Entries provided section start

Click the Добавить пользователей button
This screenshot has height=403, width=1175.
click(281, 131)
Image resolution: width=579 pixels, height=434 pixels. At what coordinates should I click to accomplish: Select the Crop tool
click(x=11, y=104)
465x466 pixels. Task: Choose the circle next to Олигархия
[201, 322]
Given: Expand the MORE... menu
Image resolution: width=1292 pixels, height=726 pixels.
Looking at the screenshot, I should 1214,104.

Entries provided section end
Entries provided section start

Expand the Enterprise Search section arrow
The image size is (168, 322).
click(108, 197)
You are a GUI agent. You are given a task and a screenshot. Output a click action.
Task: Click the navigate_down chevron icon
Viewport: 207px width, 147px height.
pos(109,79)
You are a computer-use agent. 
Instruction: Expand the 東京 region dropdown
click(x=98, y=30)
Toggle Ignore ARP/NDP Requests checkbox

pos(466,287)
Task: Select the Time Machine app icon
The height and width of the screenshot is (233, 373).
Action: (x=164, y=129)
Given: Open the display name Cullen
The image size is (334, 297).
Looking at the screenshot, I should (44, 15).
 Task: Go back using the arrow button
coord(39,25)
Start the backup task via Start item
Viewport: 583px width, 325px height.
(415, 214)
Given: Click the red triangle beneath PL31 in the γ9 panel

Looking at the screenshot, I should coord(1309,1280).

Entries provided section end

Isolate each line of the listing above that includes "icon". Copy it.

Task: Click the navigate_down chevron icon
Task: Select the Time Machine app icon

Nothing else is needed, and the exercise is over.